I am working on a project where I have to loop through large arrays (lists), accessing each item by index. Usually this involves checking each element against a condition, and thereafter potentially updating its value.
I've noticed that this is extremely slow compared to, for example, doing a similar thing in C#. Here is a sample of simply looping through arrays and reassigning each value:
C#:
var a = new double[10000000];
var watch = System.Diagnostics.Stopwatch.StartNew();
for (int i = 0; i < a.Length; i++)
{
a[i] = 1.0;
}
watch.Stop();
var elapsedMs = watch.ElapsedMilliseconds;
//About 40ms
Python:
a = []
for i in range(0, 10000000):
a.append(0.0)
t1 = time.clock()
for i in range(0, 10000000):
a[i] = 1.0
t2 = time.clock()
totalTime = t2-t1
//About 900ms
The python code here seems to be over 20x slower. I am relatively new to python so I cannot judge if this kind of performance is "normal", or if I am doing something horribly wrong here. I am running Anaconda as my python environment, PyCharm is my IDE.
Note: I have tried using nditer
on numpy arrays with no significant performance increase.

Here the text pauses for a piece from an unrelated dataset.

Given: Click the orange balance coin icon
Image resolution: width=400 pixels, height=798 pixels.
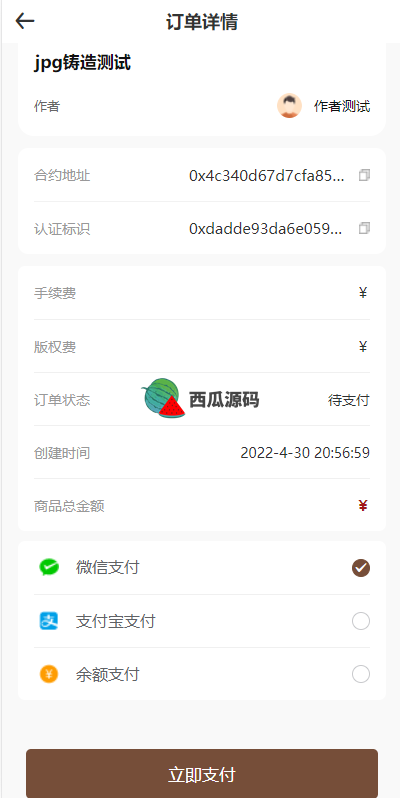Looking at the screenshot, I should (49, 674).
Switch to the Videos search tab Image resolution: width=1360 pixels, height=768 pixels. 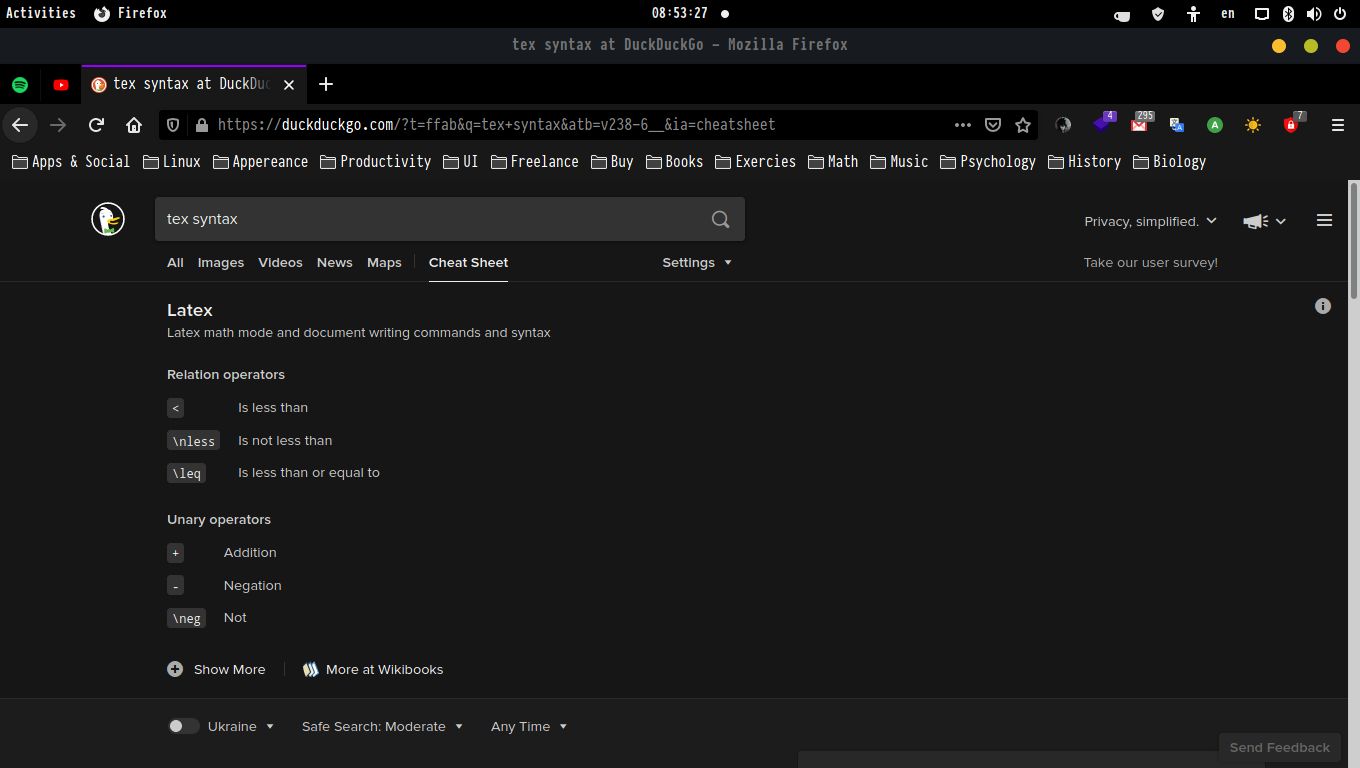tap(280, 262)
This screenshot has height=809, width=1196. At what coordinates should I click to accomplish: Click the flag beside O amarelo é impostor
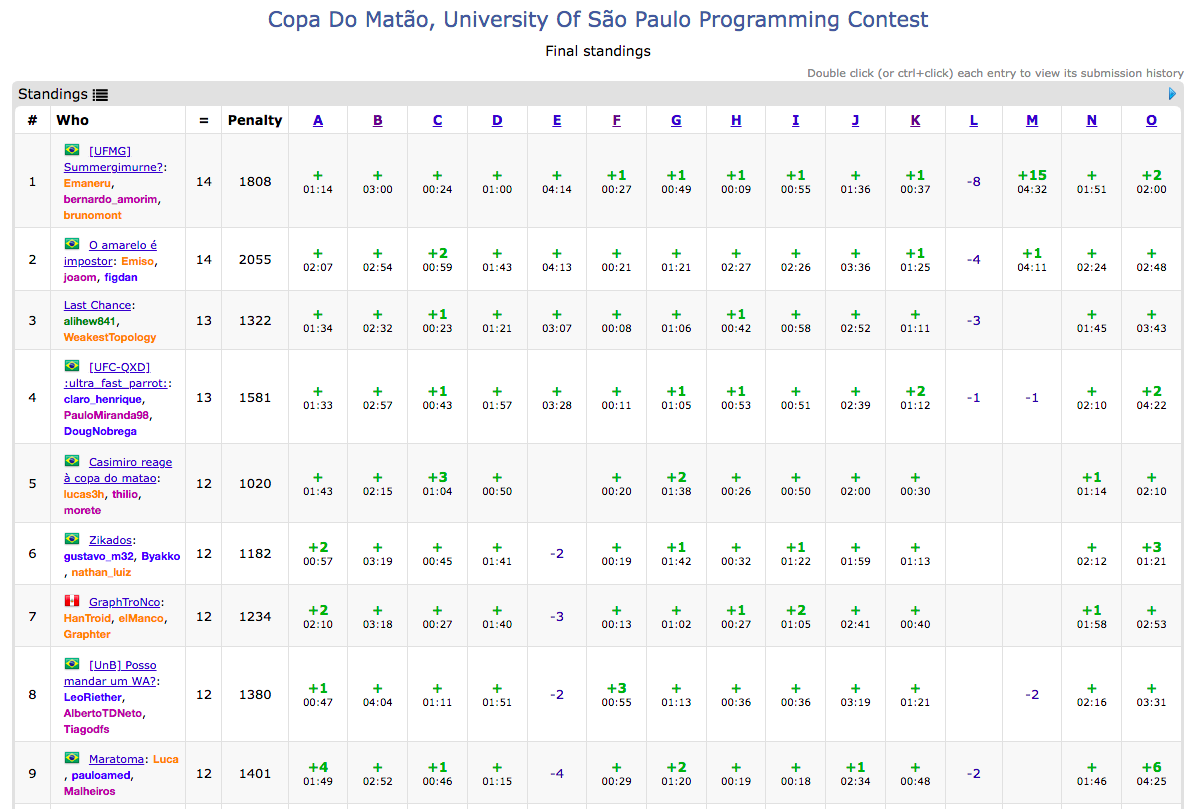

Many thanks in advance for any tips!
UPDATE: I've just compared the following two approaches:
#timeit: 43ms
a = np.random.randn(1000,1000)
a[a < 0] = 100.0
#timeit: 1650ms
a = np.random.randn(1000,1000)
for x in np.nditer(a, op_flags=['readwrite']):
if (x < 0):
x[...] = 100.0
looks like the first (vectorized) approach is the way to go here...